* Your instructions:
Produce an exact copy of the lines from the line that contains "Playground (138, 552)" to the end of the listing below.
•••••
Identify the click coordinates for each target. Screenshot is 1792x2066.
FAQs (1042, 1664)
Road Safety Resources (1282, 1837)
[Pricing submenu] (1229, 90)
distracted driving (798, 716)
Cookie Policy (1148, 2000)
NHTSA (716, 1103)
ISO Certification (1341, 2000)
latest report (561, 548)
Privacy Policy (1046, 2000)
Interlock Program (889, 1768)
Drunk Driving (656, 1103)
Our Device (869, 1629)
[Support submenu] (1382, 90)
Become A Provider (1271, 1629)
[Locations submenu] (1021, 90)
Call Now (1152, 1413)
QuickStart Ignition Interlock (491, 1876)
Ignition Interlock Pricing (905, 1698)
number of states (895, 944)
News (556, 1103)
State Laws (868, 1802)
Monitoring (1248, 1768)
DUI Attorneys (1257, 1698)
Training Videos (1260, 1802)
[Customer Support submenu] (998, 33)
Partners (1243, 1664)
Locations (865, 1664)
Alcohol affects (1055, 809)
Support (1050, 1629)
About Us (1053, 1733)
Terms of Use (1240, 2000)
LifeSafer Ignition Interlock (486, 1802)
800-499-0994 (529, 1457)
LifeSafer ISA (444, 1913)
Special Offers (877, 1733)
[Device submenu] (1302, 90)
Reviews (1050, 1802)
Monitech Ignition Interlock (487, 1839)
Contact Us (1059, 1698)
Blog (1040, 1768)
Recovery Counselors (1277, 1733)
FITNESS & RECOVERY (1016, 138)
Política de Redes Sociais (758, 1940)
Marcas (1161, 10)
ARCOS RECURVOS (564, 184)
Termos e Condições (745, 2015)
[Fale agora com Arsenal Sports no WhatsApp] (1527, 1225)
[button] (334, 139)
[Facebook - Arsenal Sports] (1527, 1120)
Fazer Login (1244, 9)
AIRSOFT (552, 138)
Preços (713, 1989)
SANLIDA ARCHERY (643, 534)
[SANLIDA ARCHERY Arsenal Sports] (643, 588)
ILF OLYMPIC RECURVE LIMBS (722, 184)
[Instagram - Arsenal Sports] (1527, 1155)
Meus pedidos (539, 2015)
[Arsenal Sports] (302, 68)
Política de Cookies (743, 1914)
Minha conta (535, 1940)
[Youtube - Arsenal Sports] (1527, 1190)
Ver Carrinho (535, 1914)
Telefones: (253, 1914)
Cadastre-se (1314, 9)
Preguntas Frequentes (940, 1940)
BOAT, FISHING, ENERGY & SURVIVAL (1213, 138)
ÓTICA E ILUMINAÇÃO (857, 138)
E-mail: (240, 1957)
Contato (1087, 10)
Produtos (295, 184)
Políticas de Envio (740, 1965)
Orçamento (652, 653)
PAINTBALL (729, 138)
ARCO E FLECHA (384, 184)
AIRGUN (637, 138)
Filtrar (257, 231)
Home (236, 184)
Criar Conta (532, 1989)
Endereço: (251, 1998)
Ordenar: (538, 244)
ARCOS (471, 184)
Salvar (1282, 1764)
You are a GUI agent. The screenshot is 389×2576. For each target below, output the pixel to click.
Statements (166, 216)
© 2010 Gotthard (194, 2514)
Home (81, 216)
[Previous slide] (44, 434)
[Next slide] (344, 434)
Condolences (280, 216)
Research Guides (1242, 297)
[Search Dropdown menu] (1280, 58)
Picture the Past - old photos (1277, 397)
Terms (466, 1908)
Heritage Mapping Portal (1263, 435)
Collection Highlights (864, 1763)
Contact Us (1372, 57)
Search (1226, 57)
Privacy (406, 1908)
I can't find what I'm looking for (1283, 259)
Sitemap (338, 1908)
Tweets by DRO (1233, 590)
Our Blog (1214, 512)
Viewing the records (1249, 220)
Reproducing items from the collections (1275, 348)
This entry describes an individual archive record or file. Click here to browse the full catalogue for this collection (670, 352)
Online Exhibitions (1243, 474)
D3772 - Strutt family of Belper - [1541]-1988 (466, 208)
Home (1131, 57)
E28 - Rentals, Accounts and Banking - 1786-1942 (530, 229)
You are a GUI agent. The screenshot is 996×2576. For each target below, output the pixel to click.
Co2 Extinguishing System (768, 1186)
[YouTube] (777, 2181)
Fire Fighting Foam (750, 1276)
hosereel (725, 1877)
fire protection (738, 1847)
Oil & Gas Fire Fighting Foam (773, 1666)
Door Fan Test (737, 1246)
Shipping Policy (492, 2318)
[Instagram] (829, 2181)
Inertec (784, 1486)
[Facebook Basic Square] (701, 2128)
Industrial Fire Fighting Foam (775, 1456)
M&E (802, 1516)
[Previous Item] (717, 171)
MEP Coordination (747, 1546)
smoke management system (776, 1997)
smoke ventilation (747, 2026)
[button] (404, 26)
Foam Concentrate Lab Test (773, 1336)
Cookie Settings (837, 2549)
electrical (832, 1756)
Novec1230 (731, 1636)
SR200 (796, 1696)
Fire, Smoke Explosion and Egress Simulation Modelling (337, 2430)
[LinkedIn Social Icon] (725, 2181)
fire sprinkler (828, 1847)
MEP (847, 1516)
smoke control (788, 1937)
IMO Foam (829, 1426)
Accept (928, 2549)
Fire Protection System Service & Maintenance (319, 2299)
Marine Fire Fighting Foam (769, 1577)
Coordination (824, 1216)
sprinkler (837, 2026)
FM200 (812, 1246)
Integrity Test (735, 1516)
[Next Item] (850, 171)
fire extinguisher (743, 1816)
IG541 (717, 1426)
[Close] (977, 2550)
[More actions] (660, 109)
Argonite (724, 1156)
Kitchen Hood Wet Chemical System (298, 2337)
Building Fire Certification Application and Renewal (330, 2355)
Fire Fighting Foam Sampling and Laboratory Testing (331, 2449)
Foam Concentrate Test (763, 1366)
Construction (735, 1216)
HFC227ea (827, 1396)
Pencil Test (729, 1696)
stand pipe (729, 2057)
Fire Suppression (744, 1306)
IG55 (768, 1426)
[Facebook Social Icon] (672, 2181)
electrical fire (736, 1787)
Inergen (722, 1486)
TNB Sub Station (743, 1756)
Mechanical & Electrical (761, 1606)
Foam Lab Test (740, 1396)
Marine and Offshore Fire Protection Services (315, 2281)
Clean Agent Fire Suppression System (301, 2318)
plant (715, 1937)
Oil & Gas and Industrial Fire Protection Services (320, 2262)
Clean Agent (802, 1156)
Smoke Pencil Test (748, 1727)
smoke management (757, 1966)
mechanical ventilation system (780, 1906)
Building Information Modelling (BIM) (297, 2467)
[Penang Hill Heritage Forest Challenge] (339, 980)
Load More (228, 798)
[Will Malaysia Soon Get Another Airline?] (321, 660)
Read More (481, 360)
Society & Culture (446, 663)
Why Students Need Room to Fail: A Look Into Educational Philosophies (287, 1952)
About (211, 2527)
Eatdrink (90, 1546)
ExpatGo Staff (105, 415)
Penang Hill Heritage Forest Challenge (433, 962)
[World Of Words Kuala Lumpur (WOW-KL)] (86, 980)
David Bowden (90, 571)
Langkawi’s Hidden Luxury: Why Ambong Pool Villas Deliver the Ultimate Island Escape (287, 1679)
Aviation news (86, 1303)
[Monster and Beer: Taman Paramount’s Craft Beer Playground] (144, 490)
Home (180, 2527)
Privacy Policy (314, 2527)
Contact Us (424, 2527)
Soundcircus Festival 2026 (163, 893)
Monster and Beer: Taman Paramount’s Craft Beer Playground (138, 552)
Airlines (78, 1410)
•••••
* Expected output:
Monster and Beer: Taman Paramount’s Craft Beer Playground (138, 552)
Airlines (78, 1410)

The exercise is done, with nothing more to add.